This tutorial assumes that you are familiar with using Docker. A docker-image packages all the code and dependencies required to run your trainer-code remotely on Google Cloud.
We will use
tutorial1.Dockerfile
for the "mnist-trainer" here but you can use/create your own Dockerfile for your trainer-code. Note that theENTRYPOINT
in thetutorial1.Dockerfile
istutorial1_mnist_search.py
.
Next, you will build the docker image using the Dockerfile that was created.
The following shows how to use nas-client (vertex_nas_cli.py
) to easily build
and push the docker image:
PROJECT=<Set your project-id>
REGION=<Set region for artifact registry>
# Set a unique docker-id below. A docker image will be overwritten by another
# with the same docker-id when built in local and pushed to remote repository.
# So it's best to add user-name and date to docker-id to avoid accidentally
# overwriting a local or remote docker image.
DATE="$(date '+%Y%m%d_%H%M%S')"
TUTORIAL_DOCKER_ID=${USER}_tutorial1_${DATE}
# NOTE: 'trainer_docker_file' flag is passed the relative path
# to the dockerfile.
python3 vertex_nas_cli.py build --project_id=${PROJECT} \
--trainer_docker_id=${TUTORIAL_DOCKER_ID} \
--trainer_docker_file=tutorial/tutorial1.Dockerfile \
--region=${REGION}
NOTE: You need to re-build the docker-image everytime you change the code.

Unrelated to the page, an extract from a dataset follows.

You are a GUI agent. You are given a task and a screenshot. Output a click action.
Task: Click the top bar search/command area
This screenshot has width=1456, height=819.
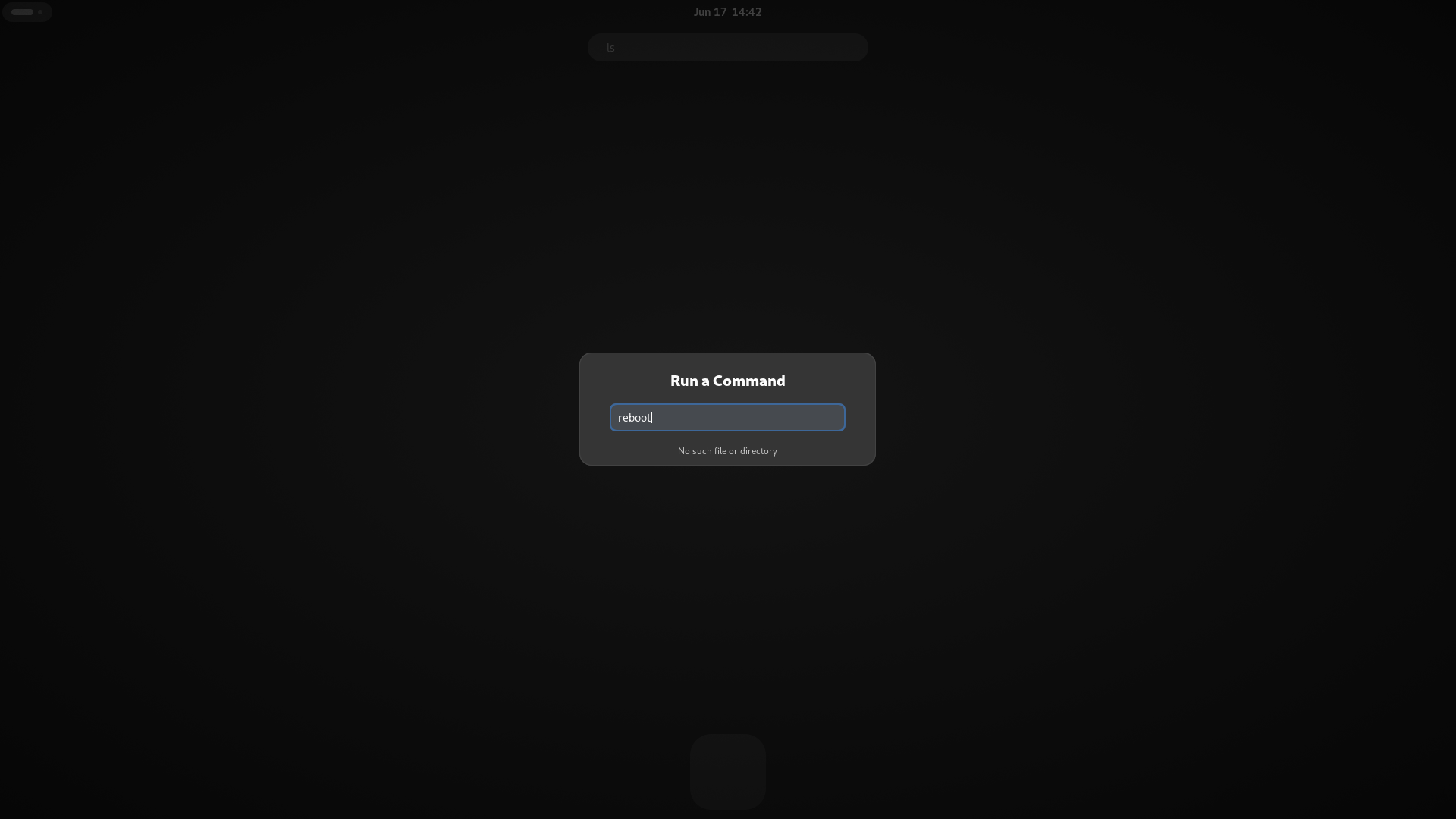[x=728, y=47]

Before you run training on the Google Cloud, do a local test run on your machine. Local testing allows you to debug common issues quickly before launching jobs on Google Cloud (which would take a few minutes to start). To reduce debugging time, use local testing to find issues with your data format or your custom code changes.

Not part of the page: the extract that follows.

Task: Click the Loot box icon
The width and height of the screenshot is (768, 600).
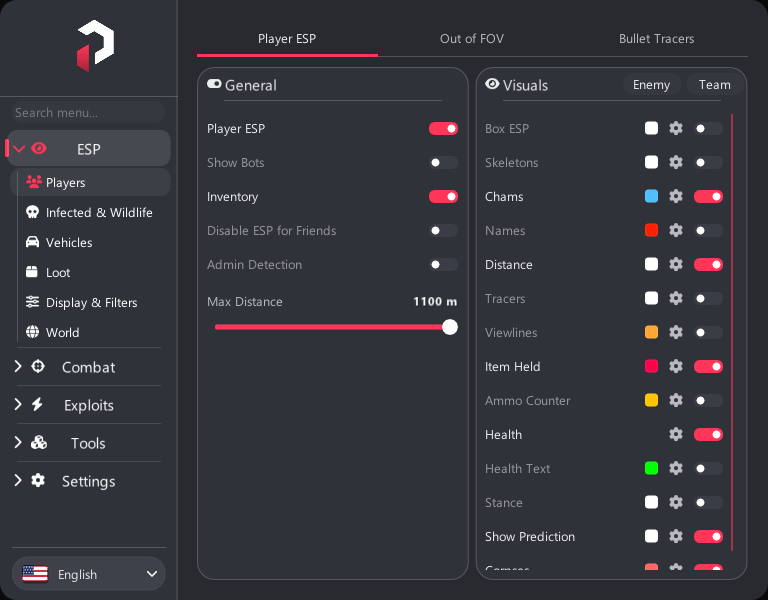Action: tap(32, 272)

You can easily run local training with the docker using the nas-client
(vertex_nas_cli.py
).
The nas-client expects a search-space to launch
the training, so for now you can pass ANY search-space as a placeholder via the
flag search_space_module
as shown below. We will discuss this more in later
tutorials.
# You can use any local job-directory.
DATA_DIR=${PWD}/tutorial
JOB_DIR=/tmp/nas_tutorial
rm -r -f ${JOB_DIR} && mkdir ${JOB_DIR}
python3 vertex_nas_cli.py search_in_local --project_id=${PROJECT} \
--trainer_docker_id=${TUTORIAL_DOCKER_ID} \
--region=${REGION} \
--search_space_module=search_spaces.mnasnet_search_space \
--local_data_dir=${DATA_DIR} \
--local_output_dir=${JOB_DIR} \
--search_docker_flags \
dummy_input_file=dummy_input.txt \
dummy_gcs_bucket=gs://cloud-ml-nas-public \
num_epochs=2
NOTE: When using nas-client, the original flags to the docker
can be passed via the --search_docker_flags
. The --search_docker_flags
takes a list of <flag1>=<val1>
pairs as an input. Here, the
num_epochs
flag is
not related to the NAS-service and is part of
the original trainer code. These docker-flags should be passed in
explicitly by the user. However, the NAS-service related flags
that you added earlier, such as nas_params_str
, will be set
automatically by the NAS-service. The user will not pass in those.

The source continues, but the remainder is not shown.